Geldend van 22-01-2008 t/m 21-09-2021

Intitulé

Gedragscode voor burgemeester en wethouders

De gemeenteraad van 's-Hertogenbosch in zijn openbare vergadering van 22 januari 2008;

gezien het voorstel van burgemeester en wethouders d.d. 6 november 2007, regnr. ; 08.0026

gelet op de Gemeentewet;

Besluit

1. in te trekken gedragscode voor burgemeester en wethouders 2004

2. vast te stellen gedragscode voor burgemeester en wethouders 2007

Inleiding

Het doel van een gedragscode is om bestuurders enerzijds houvast te bieden bij het bepalen van normen omtrent de integriteit van het bestuur. Anderzijds kan daarmee nog eens accent worden gegeven en aandacht worden gevestigd op bestaande regels. De code bevat regels zowel voor het bestuursorgaan in zijn geheel als voor bestuurders afzonderlijk.

Gedragscodes zijn voor gemeenten verplicht op grond van de Gemeentewet. De raad stelt zowel voor de eigen leden als voor burgemeester en wethouders een gedragscode vast.
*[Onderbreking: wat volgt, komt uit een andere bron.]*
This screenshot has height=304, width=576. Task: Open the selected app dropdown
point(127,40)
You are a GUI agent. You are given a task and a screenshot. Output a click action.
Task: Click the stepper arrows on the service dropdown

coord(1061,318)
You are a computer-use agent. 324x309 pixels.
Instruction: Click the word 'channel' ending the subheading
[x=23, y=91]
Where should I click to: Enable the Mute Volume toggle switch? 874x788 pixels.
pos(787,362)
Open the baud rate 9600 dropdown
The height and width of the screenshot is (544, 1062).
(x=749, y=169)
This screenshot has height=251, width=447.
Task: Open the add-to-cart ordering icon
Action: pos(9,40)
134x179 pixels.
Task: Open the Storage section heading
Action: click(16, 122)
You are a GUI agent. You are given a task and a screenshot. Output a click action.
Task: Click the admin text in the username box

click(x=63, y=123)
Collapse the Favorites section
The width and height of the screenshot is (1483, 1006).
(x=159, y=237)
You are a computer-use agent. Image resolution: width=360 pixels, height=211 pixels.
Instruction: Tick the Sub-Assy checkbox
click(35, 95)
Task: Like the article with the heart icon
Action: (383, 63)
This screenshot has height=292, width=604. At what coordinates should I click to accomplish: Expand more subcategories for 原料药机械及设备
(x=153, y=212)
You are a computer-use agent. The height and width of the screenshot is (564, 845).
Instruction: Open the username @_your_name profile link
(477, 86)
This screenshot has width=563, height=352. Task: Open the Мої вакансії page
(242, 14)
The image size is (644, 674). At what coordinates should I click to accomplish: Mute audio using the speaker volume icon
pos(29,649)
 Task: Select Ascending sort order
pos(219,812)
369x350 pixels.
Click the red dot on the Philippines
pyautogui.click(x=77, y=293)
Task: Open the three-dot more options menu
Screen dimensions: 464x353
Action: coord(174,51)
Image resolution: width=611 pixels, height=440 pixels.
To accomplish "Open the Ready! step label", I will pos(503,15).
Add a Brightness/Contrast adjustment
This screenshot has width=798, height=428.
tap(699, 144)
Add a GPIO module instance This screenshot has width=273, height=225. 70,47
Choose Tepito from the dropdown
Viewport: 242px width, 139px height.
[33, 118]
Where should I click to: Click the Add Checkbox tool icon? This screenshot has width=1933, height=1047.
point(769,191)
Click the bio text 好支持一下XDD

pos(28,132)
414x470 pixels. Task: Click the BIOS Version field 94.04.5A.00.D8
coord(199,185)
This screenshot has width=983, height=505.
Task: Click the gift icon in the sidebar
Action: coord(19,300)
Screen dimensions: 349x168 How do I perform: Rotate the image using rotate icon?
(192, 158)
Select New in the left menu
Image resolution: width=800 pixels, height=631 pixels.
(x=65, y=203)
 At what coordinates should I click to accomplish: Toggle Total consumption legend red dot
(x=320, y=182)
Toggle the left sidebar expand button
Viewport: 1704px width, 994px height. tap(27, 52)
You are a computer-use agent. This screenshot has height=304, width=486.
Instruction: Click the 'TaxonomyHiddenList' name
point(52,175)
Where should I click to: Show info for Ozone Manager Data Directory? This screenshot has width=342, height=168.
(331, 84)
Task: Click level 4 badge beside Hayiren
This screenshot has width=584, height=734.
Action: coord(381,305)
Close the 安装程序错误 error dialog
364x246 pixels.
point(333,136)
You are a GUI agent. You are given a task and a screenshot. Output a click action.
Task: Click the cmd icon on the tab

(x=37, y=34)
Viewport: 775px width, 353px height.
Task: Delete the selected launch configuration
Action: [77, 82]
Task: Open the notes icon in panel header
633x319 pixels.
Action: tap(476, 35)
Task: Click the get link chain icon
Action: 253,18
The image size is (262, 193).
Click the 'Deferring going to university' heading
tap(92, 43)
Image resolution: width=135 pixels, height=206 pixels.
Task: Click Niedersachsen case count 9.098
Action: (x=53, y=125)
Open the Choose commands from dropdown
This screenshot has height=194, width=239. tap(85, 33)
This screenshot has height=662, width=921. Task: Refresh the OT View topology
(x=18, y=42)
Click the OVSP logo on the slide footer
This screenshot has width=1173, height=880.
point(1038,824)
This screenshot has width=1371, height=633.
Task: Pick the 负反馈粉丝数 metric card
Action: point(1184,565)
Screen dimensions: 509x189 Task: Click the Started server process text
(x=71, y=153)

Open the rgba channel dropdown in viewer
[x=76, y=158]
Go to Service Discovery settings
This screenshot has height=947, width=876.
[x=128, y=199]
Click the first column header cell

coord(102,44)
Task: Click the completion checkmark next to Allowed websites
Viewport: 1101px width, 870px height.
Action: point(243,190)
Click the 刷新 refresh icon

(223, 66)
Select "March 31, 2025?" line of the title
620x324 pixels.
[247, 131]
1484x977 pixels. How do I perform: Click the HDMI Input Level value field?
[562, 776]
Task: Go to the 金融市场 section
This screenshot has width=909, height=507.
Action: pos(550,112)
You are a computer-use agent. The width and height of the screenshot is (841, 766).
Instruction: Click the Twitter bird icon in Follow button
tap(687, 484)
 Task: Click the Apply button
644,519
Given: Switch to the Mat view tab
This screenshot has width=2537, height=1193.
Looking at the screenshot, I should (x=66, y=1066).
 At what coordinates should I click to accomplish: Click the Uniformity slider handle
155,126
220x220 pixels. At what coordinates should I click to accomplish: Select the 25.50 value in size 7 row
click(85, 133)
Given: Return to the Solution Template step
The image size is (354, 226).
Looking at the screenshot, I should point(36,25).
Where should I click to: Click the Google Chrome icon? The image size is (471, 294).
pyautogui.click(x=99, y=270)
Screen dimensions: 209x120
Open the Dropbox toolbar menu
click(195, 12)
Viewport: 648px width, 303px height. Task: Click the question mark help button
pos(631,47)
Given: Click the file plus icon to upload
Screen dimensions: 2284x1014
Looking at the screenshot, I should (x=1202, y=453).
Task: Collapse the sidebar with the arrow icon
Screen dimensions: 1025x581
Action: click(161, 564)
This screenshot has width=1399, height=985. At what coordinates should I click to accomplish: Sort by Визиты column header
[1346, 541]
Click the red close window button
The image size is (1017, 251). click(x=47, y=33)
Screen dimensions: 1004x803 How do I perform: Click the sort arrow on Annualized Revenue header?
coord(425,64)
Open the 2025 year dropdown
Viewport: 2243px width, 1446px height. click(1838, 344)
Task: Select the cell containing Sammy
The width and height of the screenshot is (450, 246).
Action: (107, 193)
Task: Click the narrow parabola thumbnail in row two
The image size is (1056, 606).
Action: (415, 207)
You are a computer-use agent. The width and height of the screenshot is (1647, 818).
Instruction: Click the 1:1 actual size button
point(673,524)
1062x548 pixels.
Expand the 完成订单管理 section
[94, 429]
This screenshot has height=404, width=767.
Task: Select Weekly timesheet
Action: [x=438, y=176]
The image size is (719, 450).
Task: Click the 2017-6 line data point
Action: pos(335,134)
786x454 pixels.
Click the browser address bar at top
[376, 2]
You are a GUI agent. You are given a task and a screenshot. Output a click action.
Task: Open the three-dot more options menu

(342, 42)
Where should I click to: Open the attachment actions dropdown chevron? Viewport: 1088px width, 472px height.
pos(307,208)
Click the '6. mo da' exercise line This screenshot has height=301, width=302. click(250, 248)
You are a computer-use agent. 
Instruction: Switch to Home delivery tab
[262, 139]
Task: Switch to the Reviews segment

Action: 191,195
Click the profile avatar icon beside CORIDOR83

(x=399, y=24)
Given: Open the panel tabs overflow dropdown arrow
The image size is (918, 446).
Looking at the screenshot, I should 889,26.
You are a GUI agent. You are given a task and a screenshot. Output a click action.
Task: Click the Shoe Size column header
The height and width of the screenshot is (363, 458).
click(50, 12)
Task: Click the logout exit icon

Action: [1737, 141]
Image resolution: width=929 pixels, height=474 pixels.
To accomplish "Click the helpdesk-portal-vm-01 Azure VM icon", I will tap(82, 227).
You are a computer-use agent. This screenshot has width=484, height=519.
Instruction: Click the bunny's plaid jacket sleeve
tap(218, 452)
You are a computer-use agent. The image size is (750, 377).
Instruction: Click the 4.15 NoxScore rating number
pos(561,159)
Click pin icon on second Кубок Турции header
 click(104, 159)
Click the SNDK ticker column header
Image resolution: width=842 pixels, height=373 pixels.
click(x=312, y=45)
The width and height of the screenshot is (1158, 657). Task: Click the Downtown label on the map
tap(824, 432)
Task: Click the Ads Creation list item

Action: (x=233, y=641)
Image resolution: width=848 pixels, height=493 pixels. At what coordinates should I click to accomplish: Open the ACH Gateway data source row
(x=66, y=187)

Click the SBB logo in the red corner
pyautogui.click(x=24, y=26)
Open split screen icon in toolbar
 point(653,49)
De code heeft vooral bestuurlijke en politieke relevantie. Het rechtskarakter van de gedragscode is dat van een interne regeling in aanvulling op de wettelijke regels.

Bestuurders kunnen op basis van de code aangesproken worden op hun gedrag. (Conform artikel 44 en 66 Gemeentewet)

Dat kan gevolgen hebben voor hun functioneren en voor hun positie. Handhaving en elkaar daarop aanspreken is ook een zaak van het college en de collegeleden zelf. In elk geval is in de code geregeld dat, waar de normstelling in de code op het individu is gericht, door anderen of door een collectief het aanspreken op afwijkend gedrag kan worden geconstateerd en gecontroleerd en de norm aldus kan worden gehandhaafd.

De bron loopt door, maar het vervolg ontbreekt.